Stored items from a collection:
■ ■ ■ ■

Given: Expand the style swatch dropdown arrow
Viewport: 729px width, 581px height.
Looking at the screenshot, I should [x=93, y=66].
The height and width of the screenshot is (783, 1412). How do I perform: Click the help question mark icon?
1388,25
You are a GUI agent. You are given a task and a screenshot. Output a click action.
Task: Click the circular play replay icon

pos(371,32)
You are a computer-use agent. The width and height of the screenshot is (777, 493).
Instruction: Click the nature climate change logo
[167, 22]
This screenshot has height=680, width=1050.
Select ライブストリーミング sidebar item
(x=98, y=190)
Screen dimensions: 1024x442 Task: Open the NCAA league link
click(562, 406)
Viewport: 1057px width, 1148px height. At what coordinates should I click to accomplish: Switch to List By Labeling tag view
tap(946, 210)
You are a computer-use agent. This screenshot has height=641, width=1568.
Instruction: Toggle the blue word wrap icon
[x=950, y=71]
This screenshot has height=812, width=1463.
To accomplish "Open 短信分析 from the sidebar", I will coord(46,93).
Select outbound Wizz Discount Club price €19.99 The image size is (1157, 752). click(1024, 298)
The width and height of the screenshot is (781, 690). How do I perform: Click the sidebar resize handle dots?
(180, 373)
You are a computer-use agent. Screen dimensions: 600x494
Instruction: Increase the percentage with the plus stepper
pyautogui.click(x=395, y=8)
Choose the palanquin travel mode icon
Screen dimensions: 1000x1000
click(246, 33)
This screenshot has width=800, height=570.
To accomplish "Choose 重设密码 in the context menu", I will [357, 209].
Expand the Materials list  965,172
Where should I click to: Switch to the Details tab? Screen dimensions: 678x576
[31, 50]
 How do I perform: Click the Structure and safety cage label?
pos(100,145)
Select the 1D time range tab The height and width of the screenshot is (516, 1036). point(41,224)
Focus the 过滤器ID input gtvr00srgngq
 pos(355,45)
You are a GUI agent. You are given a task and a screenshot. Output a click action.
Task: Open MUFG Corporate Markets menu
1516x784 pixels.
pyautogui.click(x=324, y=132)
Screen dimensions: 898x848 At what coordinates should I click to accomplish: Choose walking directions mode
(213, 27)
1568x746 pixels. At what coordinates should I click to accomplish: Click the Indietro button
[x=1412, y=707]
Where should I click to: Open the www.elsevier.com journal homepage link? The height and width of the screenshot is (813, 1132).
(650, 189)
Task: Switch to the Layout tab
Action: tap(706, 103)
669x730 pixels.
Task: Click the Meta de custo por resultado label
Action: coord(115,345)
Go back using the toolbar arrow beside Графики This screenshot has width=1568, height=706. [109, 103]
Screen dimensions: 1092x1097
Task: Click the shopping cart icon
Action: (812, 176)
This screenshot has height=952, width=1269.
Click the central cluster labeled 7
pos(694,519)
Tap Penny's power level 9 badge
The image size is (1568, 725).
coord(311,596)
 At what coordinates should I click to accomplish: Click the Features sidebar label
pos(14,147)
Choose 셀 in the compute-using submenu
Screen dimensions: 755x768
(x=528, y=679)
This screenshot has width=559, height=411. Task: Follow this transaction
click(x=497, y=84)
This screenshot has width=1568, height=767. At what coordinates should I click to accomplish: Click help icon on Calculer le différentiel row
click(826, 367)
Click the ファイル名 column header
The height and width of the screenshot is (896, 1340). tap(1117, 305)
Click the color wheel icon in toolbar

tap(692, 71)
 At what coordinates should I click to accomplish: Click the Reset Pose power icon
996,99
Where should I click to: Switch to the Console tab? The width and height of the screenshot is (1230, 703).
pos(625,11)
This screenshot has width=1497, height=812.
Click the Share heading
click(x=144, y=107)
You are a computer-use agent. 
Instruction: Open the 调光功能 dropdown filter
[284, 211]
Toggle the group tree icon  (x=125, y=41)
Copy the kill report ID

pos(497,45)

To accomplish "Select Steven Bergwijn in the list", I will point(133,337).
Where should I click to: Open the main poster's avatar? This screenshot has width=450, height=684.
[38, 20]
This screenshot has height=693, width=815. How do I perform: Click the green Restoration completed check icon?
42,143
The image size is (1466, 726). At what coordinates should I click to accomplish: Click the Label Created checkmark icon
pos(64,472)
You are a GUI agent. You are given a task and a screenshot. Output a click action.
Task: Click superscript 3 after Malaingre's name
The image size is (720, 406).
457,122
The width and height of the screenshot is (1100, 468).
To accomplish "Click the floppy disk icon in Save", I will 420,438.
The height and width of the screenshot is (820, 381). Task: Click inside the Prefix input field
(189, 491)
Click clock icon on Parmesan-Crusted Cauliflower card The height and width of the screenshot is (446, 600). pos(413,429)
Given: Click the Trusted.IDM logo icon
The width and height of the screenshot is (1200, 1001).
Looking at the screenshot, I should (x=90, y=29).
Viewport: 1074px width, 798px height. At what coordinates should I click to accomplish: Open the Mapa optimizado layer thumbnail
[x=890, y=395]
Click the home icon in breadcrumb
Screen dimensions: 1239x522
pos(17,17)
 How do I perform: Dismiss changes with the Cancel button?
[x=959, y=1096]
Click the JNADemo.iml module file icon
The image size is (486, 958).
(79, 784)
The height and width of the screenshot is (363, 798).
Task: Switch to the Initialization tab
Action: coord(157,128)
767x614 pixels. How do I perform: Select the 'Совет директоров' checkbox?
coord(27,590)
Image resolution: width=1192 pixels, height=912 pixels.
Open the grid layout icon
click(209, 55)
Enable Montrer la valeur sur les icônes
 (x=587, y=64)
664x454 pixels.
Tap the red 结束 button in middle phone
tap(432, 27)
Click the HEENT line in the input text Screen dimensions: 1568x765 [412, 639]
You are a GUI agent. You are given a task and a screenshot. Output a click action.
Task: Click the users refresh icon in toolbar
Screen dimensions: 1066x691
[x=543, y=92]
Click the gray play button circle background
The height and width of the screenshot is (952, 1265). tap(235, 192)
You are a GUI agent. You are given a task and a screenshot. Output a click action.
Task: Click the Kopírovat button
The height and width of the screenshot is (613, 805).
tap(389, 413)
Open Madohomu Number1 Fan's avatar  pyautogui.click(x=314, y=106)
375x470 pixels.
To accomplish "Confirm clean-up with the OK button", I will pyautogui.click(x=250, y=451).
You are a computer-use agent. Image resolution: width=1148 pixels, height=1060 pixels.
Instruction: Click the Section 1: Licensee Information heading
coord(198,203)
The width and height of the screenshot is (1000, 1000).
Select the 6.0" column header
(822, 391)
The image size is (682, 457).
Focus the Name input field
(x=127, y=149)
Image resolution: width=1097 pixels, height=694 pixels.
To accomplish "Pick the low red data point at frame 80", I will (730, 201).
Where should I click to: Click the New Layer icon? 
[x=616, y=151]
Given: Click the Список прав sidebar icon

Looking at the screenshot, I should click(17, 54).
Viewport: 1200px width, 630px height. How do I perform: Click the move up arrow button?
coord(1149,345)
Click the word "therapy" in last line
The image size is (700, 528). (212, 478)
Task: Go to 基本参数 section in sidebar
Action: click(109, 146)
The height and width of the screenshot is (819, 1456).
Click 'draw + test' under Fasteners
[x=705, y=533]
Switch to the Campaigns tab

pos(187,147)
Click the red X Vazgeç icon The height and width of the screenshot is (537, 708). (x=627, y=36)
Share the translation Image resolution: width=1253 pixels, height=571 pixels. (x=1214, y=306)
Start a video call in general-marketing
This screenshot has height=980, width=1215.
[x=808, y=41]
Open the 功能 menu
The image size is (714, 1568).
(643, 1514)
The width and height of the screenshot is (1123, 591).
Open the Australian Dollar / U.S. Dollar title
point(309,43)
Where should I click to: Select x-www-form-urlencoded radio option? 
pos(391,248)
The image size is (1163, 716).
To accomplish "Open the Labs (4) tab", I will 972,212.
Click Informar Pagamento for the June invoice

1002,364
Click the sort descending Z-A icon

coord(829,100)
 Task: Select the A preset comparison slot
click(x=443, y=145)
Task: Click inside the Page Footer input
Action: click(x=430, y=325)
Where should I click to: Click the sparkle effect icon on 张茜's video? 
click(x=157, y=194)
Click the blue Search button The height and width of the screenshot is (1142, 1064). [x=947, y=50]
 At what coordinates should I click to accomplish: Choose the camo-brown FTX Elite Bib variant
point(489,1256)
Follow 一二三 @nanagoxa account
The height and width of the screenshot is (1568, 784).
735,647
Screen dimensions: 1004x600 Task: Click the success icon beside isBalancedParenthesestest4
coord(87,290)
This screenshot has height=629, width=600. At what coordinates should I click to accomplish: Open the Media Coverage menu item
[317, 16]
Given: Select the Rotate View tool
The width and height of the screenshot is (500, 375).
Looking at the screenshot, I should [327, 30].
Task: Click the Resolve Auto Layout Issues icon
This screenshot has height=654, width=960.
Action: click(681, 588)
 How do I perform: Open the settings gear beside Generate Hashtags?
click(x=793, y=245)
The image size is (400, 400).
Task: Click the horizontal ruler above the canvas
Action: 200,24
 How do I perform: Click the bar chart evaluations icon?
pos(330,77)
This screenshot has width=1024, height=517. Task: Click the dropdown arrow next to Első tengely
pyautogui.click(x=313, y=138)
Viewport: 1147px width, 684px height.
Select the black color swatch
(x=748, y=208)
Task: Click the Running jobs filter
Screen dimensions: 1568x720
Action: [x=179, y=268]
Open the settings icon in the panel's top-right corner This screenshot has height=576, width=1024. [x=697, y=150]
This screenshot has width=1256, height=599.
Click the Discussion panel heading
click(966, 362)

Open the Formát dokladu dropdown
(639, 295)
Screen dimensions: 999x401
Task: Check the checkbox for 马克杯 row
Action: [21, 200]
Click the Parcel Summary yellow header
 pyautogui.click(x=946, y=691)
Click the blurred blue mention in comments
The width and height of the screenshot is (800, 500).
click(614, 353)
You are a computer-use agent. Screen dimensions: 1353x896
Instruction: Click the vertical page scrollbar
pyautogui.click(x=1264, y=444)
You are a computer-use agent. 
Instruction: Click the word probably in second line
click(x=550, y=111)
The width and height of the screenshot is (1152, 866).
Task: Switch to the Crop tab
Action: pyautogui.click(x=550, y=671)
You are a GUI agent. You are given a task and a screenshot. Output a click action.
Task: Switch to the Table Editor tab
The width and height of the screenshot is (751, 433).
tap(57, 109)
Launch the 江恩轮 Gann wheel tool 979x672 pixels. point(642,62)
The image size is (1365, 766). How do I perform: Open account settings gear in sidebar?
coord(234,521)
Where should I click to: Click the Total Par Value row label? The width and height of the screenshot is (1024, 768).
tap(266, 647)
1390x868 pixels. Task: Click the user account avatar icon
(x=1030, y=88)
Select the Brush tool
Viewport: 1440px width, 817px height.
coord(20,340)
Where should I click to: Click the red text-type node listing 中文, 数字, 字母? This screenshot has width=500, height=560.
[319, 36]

■ ■ ■ ■

Problem to solve:
Your answer must be the lines from the first line of the entries above through the line that contains "You are a computer-use agent. The", written out exactly.

Expected answer:
Given: Expand the style swatch dropdown arrow
Viewport: 729px width, 581px height.
Looking at the screenshot, I should [x=93, y=66].
The height and width of the screenshot is (783, 1412). How do I perform: Click the help question mark icon?
1388,25
You are a GUI agent. You are given a task and a screenshot. Output a click action.
Task: Click the circular play replay icon

pos(371,32)
You are a computer-use agent. The width and height of the screenshot is (777, 493).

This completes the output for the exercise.